# GOAL OF THE EXERCISE:
Reproduce each of the following records verbatim, keeping every line unchanged.

# RECORD SET:
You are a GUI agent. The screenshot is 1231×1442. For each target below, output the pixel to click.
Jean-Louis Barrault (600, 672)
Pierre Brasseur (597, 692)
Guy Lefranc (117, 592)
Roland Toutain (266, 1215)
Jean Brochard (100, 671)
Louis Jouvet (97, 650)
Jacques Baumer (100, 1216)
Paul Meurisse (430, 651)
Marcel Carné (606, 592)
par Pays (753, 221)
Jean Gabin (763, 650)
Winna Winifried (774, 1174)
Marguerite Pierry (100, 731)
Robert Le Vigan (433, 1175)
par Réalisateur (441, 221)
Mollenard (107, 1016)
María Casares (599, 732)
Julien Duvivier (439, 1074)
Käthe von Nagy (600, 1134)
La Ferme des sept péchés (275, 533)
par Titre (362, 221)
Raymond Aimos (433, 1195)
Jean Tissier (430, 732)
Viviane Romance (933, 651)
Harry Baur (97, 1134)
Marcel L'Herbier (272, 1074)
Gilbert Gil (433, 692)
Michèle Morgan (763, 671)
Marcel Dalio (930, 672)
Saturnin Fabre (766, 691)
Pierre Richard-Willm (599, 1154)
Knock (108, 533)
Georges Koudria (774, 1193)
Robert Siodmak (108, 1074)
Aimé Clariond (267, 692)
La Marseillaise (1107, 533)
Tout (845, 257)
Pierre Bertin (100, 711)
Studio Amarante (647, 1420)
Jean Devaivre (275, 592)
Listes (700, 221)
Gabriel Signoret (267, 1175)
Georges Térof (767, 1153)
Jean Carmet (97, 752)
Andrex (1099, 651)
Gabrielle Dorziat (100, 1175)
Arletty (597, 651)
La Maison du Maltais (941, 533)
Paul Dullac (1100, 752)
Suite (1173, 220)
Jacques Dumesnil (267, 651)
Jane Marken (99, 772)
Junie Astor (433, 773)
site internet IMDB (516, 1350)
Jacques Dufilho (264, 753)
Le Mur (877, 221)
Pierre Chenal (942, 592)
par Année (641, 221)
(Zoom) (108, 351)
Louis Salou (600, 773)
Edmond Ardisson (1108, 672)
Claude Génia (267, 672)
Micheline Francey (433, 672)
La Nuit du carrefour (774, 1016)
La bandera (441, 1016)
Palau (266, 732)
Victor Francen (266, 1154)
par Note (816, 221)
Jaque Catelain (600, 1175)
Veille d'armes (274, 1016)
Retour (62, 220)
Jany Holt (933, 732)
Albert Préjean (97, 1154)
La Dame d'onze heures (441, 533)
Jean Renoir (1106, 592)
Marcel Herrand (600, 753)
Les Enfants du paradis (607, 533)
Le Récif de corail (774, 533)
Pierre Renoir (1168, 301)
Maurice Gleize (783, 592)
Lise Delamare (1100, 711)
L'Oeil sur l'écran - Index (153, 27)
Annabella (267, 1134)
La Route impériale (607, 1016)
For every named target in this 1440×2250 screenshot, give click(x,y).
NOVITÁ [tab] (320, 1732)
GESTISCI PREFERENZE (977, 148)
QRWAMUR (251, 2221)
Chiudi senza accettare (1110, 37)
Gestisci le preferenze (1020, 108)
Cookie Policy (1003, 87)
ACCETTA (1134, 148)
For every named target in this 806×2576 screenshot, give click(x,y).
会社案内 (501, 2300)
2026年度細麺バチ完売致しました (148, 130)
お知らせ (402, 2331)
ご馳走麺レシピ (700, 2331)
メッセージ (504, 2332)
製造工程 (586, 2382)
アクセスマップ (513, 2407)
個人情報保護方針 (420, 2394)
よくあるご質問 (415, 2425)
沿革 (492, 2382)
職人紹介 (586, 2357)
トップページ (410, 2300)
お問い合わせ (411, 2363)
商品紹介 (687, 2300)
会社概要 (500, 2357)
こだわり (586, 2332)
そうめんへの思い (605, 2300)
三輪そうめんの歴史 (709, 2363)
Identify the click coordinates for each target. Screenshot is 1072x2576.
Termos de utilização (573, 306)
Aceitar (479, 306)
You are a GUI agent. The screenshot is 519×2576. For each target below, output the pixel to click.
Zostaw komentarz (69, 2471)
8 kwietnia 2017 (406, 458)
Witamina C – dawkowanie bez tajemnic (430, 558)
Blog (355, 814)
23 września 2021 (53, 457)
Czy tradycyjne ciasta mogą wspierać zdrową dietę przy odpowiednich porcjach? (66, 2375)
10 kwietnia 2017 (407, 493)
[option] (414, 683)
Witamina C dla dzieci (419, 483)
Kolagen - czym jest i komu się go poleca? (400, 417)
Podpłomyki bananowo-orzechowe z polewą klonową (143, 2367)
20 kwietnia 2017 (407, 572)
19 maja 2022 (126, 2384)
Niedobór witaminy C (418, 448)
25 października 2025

# CORRECT ANSWER:
You are a GUI agent. The screenshot is 1231×1442. For each target below, output the pixel to click.
Jean-Louis Barrault (600, 672)
Pierre Brasseur (597, 692)
Guy Lefranc (117, 592)
Roland Toutain (266, 1215)
Jean Brochard (100, 671)
Louis Jouvet (97, 650)
Jacques Baumer (100, 1216)
Paul Meurisse (430, 651)
Marcel Carné (606, 592)
par Pays (753, 221)
Jean Gabin (763, 650)
Winna Winifried (774, 1174)
Marguerite Pierry (100, 731)
Robert Le Vigan (433, 1175)
par Réalisateur (441, 221)
Mollenard (107, 1016)
María Casares (599, 732)
Julien Duvivier (439, 1074)
Käthe von Nagy (600, 1134)
La Ferme des sept péchés (275, 533)
par Titre (362, 221)
Raymond Aimos (433, 1195)
Jean Tissier (430, 732)
Viviane Romance (933, 651)
Harry Baur (97, 1134)
Marcel L'Herbier (272, 1074)
Gilbert Gil (433, 692)
Michèle Morgan (763, 671)
Marcel Dalio (930, 672)
Saturnin Fabre (766, 691)
Pierre Richard-Willm (599, 1154)
Knock (108, 533)
Georges Koudria (774, 1193)
Robert Siodmak (108, 1074)
Aimé Clariond (267, 692)
La Marseillaise (1107, 533)
Tout (845, 257)
Pierre Bertin (100, 711)
Studio Amarante (647, 1420)
Jean Devaivre (275, 592)
Listes (700, 221)
Gabriel Signoret (267, 1175)
Georges Térof (767, 1153)
Jean Carmet (97, 752)
Andrex (1099, 651)
Gabrielle Dorziat (100, 1175)
Arletty (597, 651)
La Maison du Maltais (941, 533)
Paul Dullac (1100, 752)
Suite (1173, 220)
Jacques Dumesnil (267, 651)
Jane Marken (99, 772)
Junie Astor (433, 773)
site internet IMDB (516, 1350)
Jacques Dufilho (264, 753)
Le Mur (877, 221)
Pierre Chenal (942, 592)
par Année (641, 221)
(Zoom) (108, 351)
Louis Salou (600, 773)
Edmond Ardisson (1108, 672)
Claude Génia (267, 672)
Micheline Francey (433, 672)
La Nuit du carrefour (774, 1016)
La bandera (441, 1016)
Palau (266, 732)
Victor Francen (266, 1154)
par Note (816, 221)
Jaque Catelain (600, 1175)
Veille d'armes (274, 1016)
Retour (62, 220)
Jany Holt (933, 732)
Albert Préjean (97, 1154)
La Dame d'onze heures (441, 533)
Jean Renoir (1106, 592)
Marcel Herrand (600, 753)
Les Enfants du paradis (607, 533)
Le Récif de corail (774, 533)
Pierre Renoir (1168, 301)
Maurice Gleize (783, 592)
Lise Delamare (1100, 711)
L'Oeil sur l'écran - Index (153, 27)
Annabella (267, 1134)
La Route impériale (607, 1016)
For every named target in this 1440×2250 screenshot, give click(x,y).
NOVITÁ [tab] (320, 1732)
GESTISCI PREFERENZE (977, 148)
QRWAMUR (251, 2221)
Chiudi senza accettare (1110, 37)
Gestisci le preferenze (1020, 108)
Cookie Policy (1003, 87)
ACCETTA (1134, 148)
For every named target in this 806×2576 screenshot, give click(x,y).
会社案内 (501, 2300)
2026年度細麺バチ完売致しました (148, 130)
お知らせ (402, 2331)
ご馳走麺レシピ (700, 2331)
メッセージ (504, 2332)
製造工程 (586, 2382)
アクセスマップ (513, 2407)
個人情報保護方針 (420, 2394)
よくあるご質問 (415, 2425)
沿革 (492, 2382)
職人紹介 (586, 2357)
トップページ (410, 2300)
お問い合わせ (411, 2363)
商品紹介 (687, 2300)
会社概要 (500, 2357)
こだわり (586, 2332)
そうめんへの思い (605, 2300)
三輪そうめんの歴史 (709, 2363)
Identify the click coordinates for each target. Screenshot is 1072x2576.
Termos de utilização (573, 306)
Aceitar (479, 306)
You are a GUI agent. The screenshot is 519×2576. For each target below, output the pixel to click.
Zostaw komentarz (69, 2471)
8 kwietnia 2017 (406, 458)
Witamina C – dawkowanie bez tajemnic (430, 558)
Blog (355, 814)
23 września 2021 (53, 457)
Czy tradycyjne ciasta mogą wspierać zdrową dietę przy odpowiednich porcjach? (66, 2375)
10 kwietnia 2017 (407, 493)
[option] (414, 683)
Witamina C dla dzieci (419, 483)
Kolagen - czym jest i komu się go poleca? (400, 417)
Podpłomyki bananowo-orzechowe z polewą klonową (143, 2367)
20 kwietnia 2017 (407, 572)
19 maja 2022 (126, 2384)
Niedobór witaminy C (418, 448)
25 października 2025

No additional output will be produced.